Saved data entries
"""

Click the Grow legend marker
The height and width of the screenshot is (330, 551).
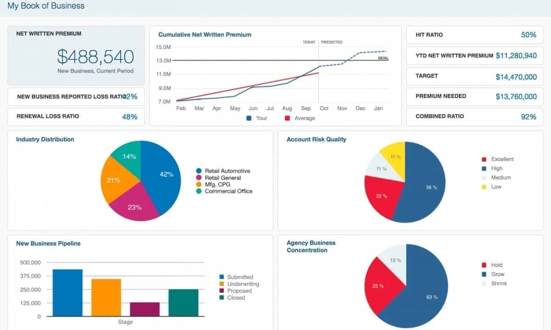pyautogui.click(x=483, y=274)
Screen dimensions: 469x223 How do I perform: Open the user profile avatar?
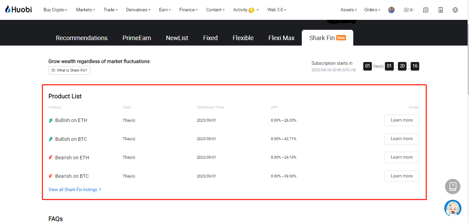(391, 10)
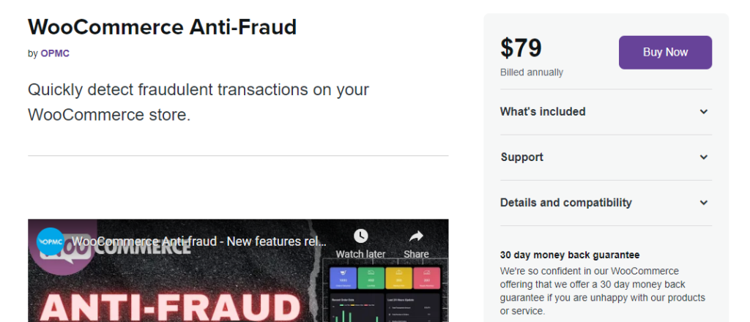
Task: Click the yellow tile in dashboard preview
Action: [401, 278]
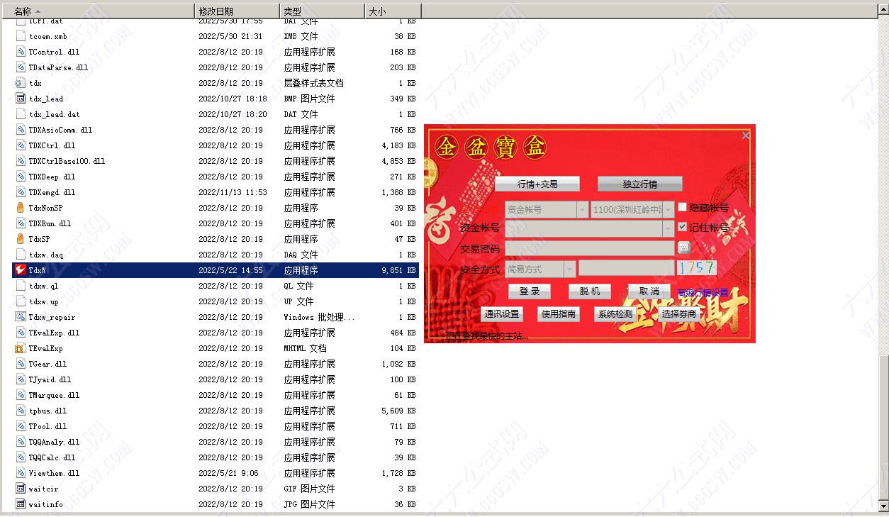Switch to 行情+交易 mode

pyautogui.click(x=537, y=184)
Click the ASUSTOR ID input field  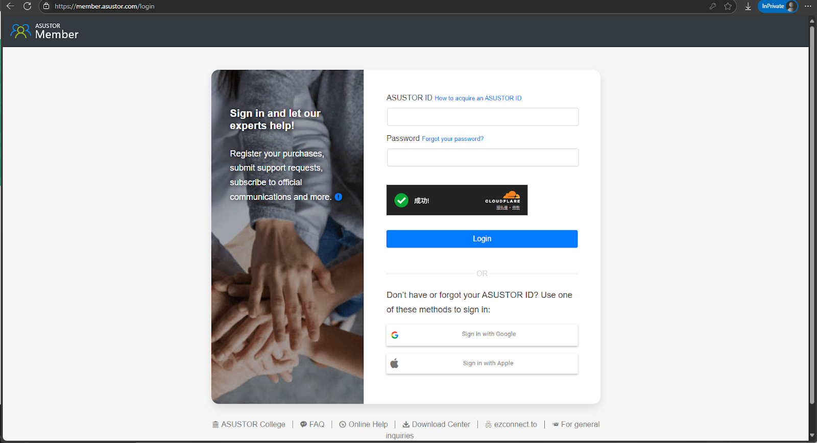(483, 117)
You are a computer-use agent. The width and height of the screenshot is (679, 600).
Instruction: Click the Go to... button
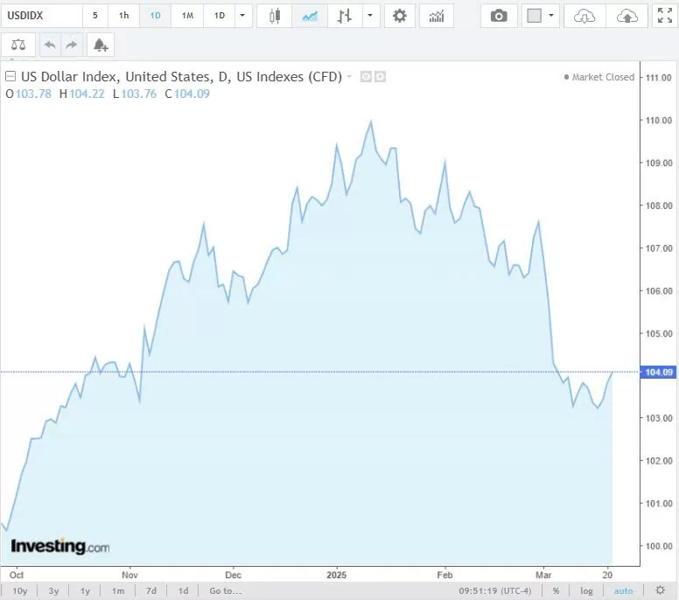pyautogui.click(x=226, y=591)
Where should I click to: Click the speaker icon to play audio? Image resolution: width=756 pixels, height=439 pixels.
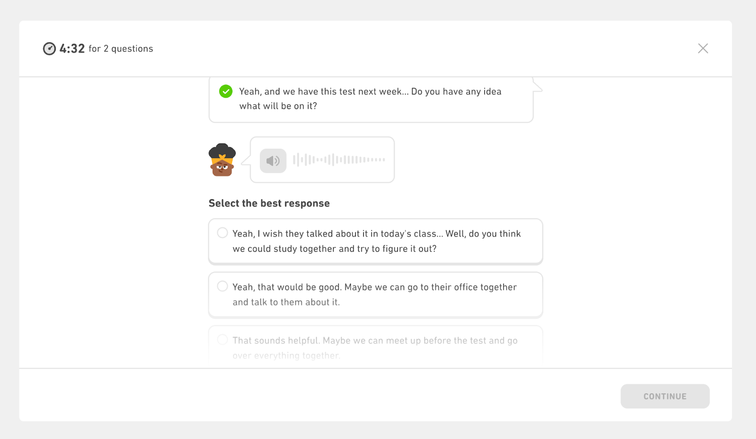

"""

■ **WHAT THE TASK REQUIRES**:
Could you reproduce exactly the lines from the one containing "You are a computer-use" through the last line of the records, both included, leaving out the pictures?

■ **RESPONSE TO THIS EXERCISE**:
You are a computer-use agent. The width and height of the screenshot is (679, 600).
Instruction: Click the Go to... button
pyautogui.click(x=226, y=591)
Where should I click to: Click the speaker icon to play audio? Image resolution: width=756 pixels, height=439 pixels.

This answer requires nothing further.